L’ouvrage s’organise en trois grands axes : (1) la pensée économique sous le prisme de l’égalité des genres, (2) le féminisme comme outil critique de la science économique, (3) l’économie comme outil pour promouvoir l’égalité des genres.
Les grands courants de l’histoire de la pensée dans le contexte de l’égalité des genres témoignent de la transversalité de la pensée féministe. L’économie féministe ne se restreint donc pas à une méthodologie ou une école de pensée particulière et la posture normative qui consiste à soutenir l’égalité des sexes est transversale. Les économistes Mill, Engels ou Veblen, par exemple, ont dénoncé les inégalités des sexes au sein de leur mouvement, libéralisme, socialisme et institutionnalisme respectivement. Mill, par exemple, défend l’égalité des individus quel que soit leur origine ou leur sexe, dans l’idée que le libéralisme permettra d’atteindre cette égalité.
On retient de l’histoire que « l’économie a été construite par des hommes, pour être au service d’une société dirigée par les hommes ». Les fondements théoriques et les axes de recherche ne sont pas neutres et comportent des biais masculins que l’approche féministe peut révéler et critiquer. Hélène Périvier nous rappelle que ce sont surtout des femmes qui ont réfléchi sur les conditions de vie des femmes de leur époque à l’instar de trois économistes femmes françaises, Fora Tristant, Julie Victoire Daubié et Clémence Royer, dont le travail est présenté. Le lecteur apprend par exemple que Flora Tristan a développé l’idée d’une association internationale d’organisation ouvrière pour la lutte des classes, avant Marx et Engels. L’économie féministe renforce la rigueur de l’économie en tant que science en élargissant le champ des controverses et en réduisant l’emprise des biais sexistes et essentialistes.
Enfin, l’économie apporte des outils d’analyse pour documenter, comprendre et combattre les inégalités de genre. Sur le sujet des femmes et du travail par exemple, il faut distinguer le travail domestique, autrement appelé travail reproductif ou familial, du travail salarié. L’identification et la quantification du travail reproductif est un enjeu majeur car les femmes exercent une grande partie du travail domestique, ce qui les pénalise sur le marché du travail salarié. Pour répondre à cet enjeu, l’économie empirique offre des outils et des techniques utiles afin d’évaluer l’ampleur des inégalités et des discriminations. La division sexuée des rôles au sein de la sphère familiale conduit à une discrimination des femmes dans le marché du travail salarié. En apportant un socle théorique et empirique pour évaluer l’ampleur du chemin qu’il reste à parcourir, l’économie est clé pour promouvoir l’égalité des sexes.
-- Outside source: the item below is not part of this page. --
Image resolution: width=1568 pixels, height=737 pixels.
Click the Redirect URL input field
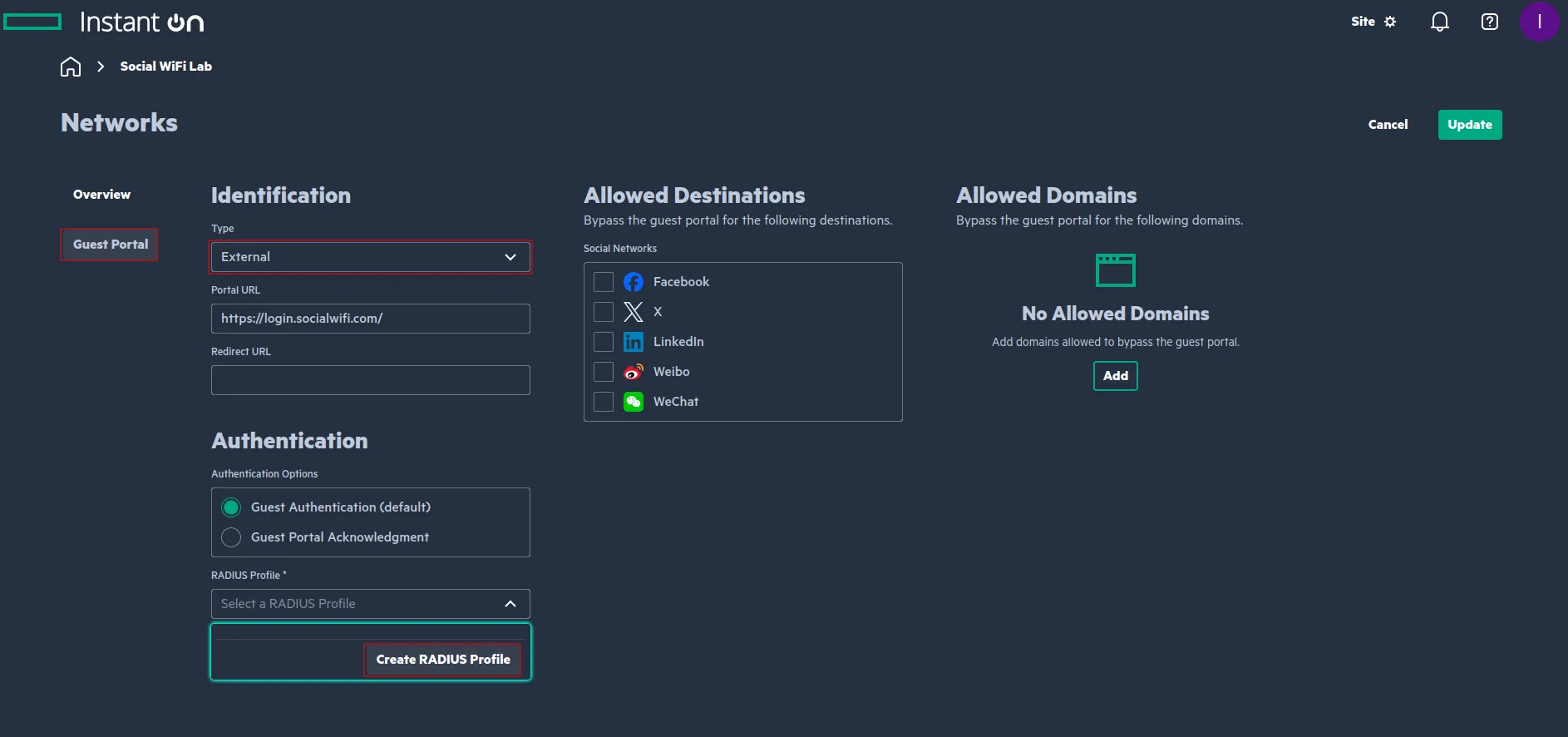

A la lecture de son œuvre, le lecteur comprend l’importance d’assumer les biais sociaux, culturels et politiques dans lesquels se développe l’économie. Hélène Périvier soutient une plus grande transparence des intentions normatives de l’économie, insistant que cela ne réduit pas l’objectivité de cette science sociale. En d’autres termes, l’économie doit devenir une science en lutte contre les inégalités des genres. En élargissant le scope de l’ouvrage à un autre enjeu de nos sociétés, le lecteur peut faire le raisonnement parallèle concernant le changement climatique. Face aux enjeux sociaux et climatiques, il est essentiel que l’économie assume pleinement son rôle d’économie politique. « L’enjeu est alors de proposer une articulation entre l‘Etat social, le marché et la société civile, porteuse d’émancipation et d’égalité » tout en restant au sein de ses limites planétaires.
Marie Raude, Doctorante, Analyses des comportements de couverture contre le risque des acteurs de l’EU-ETS : une approche économique et financière.
[1] Périvier, H. (2020). L’économie féministe. Presses de Sciences Po.